Господин Мозговой поднялся на ноги и выпрямился – он оказался рослым, крепким стариком с лопатообразной пушистой бородой, в которой застряли рыбья чешуя и щепки, с шишковатым, испещренным прожилками носом, густыми бровями, под которыми туда-сюда бегали неопределенного цвета глазки, и с роскошными, ниспадающими на плечи пейсами.
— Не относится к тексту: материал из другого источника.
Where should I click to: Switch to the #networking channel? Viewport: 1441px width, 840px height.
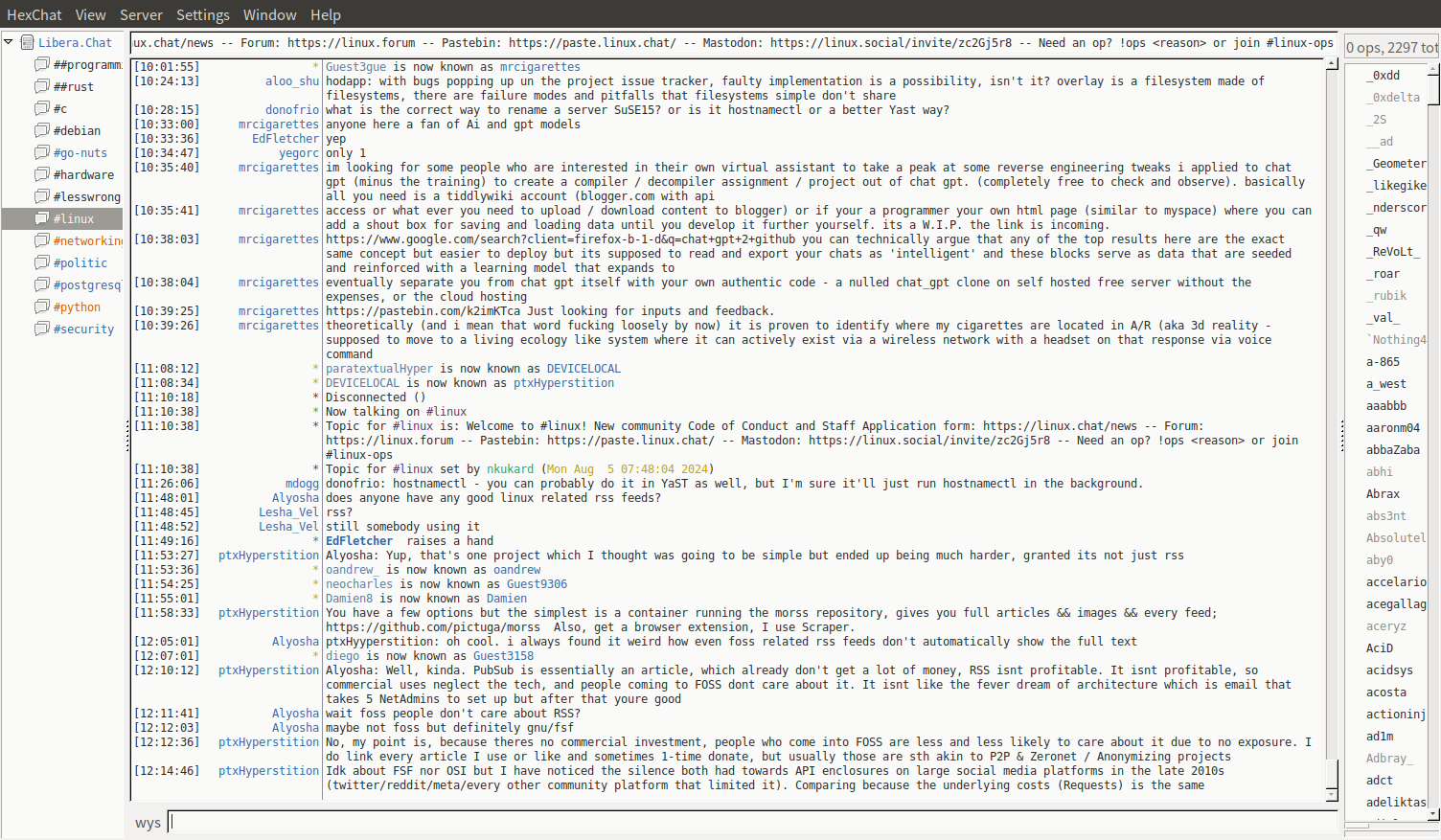click(87, 240)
Одет Мозговой был не в пример Зяме в приличную пиджачную пару черного цвета; из-под ворота белой рубашки выглядывал слегка сбившийся в процессе отползания к морю, но тем не менее повязанный вполне кокетливо шелковый шейный платок.
– Какие проблемы, благодетель? – отряхивая с себя песок и блестя притом камнями перстней, осторожно вопросил главный старец. – Что натворил сей неразумный отрок?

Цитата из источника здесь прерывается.